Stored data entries

*-*-*

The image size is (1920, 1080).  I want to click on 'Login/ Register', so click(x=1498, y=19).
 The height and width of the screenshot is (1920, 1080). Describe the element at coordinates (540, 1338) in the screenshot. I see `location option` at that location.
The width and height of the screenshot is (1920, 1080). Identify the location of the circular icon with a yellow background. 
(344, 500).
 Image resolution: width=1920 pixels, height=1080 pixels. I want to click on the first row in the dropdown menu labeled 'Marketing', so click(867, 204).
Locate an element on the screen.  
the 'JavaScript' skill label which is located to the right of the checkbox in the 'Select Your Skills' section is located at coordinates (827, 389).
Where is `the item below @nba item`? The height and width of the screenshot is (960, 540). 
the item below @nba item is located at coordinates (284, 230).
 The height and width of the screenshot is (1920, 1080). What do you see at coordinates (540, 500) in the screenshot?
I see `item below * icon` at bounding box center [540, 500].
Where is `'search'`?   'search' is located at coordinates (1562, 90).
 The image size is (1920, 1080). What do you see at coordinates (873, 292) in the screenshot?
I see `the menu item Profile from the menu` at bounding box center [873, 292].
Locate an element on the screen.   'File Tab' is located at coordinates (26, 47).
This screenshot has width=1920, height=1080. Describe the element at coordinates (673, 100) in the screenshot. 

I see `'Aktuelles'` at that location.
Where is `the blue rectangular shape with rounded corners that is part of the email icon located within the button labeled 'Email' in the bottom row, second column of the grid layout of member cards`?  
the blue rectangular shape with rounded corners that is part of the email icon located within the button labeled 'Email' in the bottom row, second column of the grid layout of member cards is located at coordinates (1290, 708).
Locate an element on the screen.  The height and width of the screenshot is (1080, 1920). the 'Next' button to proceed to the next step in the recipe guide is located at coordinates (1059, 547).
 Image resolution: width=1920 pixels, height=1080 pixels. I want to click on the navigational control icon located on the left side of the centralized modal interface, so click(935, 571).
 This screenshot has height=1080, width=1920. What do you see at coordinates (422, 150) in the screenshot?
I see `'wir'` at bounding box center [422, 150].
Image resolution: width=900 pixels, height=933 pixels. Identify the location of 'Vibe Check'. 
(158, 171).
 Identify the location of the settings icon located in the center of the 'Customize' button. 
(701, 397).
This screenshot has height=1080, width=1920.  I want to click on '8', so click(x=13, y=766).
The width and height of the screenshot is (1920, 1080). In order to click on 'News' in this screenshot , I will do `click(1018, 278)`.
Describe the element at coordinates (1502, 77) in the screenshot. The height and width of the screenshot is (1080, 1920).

*-*-*

**GOAL OF THE EXERCISE:**
Reproduce the material above word for word, with every line in its original order.

**REPLY:**
The image size is (1920, 1080).  I want to click on 'Login/ Register', so click(x=1498, y=19).
 The height and width of the screenshot is (1920, 1080). Describe the element at coordinates (540, 1338) in the screenshot. I see `location option` at that location.
The width and height of the screenshot is (1920, 1080). Identify the location of the circular icon with a yellow background. 
(344, 500).
 Image resolution: width=1920 pixels, height=1080 pixels. I want to click on the first row in the dropdown menu labeled 'Marketing', so click(867, 204).
Locate an element on the screen.  
the 'JavaScript' skill label which is located to the right of the checkbox in the 'Select Your Skills' section is located at coordinates (827, 389).
Where is `the item below @nba item`? The height and width of the screenshot is (960, 540). 
the item below @nba item is located at coordinates (284, 230).
 The height and width of the screenshot is (1920, 1080). What do you see at coordinates (540, 500) in the screenshot?
I see `item below * icon` at bounding box center [540, 500].
Where is `'search'`?   'search' is located at coordinates (1562, 90).
 The image size is (1920, 1080). What do you see at coordinates (873, 292) in the screenshot?
I see `the menu item Profile from the menu` at bounding box center [873, 292].
Locate an element on the screen.   'File Tab' is located at coordinates (26, 47).
This screenshot has width=1920, height=1080. Describe the element at coordinates (673, 100) in the screenshot. 

I see `'Aktuelles'` at that location.
Where is `the blue rectangular shape with rounded corners that is part of the email icon located within the button labeled 'Email' in the bottom row, second column of the grid layout of member cards`?  
the blue rectangular shape with rounded corners that is part of the email icon located within the button labeled 'Email' in the bottom row, second column of the grid layout of member cards is located at coordinates (1290, 708).
Locate an element on the screen.  The height and width of the screenshot is (1080, 1920). the 'Next' button to proceed to the next step in the recipe guide is located at coordinates (1059, 547).
 Image resolution: width=1920 pixels, height=1080 pixels. I want to click on the navigational control icon located on the left side of the centralized modal interface, so click(935, 571).
 This screenshot has height=1080, width=1920. What do you see at coordinates (422, 150) in the screenshot?
I see `'wir'` at bounding box center [422, 150].
Image resolution: width=900 pixels, height=933 pixels. Identify the location of 'Vibe Check'. 
(158, 171).
 Identify the location of the settings icon located in the center of the 'Customize' button. 
(701, 397).
This screenshot has height=1080, width=1920.  I want to click on '8', so click(x=13, y=766).
The width and height of the screenshot is (1920, 1080). In order to click on 'News' in this screenshot , I will do `click(1018, 278)`.
Describe the element at coordinates (1502, 77) in the screenshot. The height and width of the screenshot is (1080, 1920).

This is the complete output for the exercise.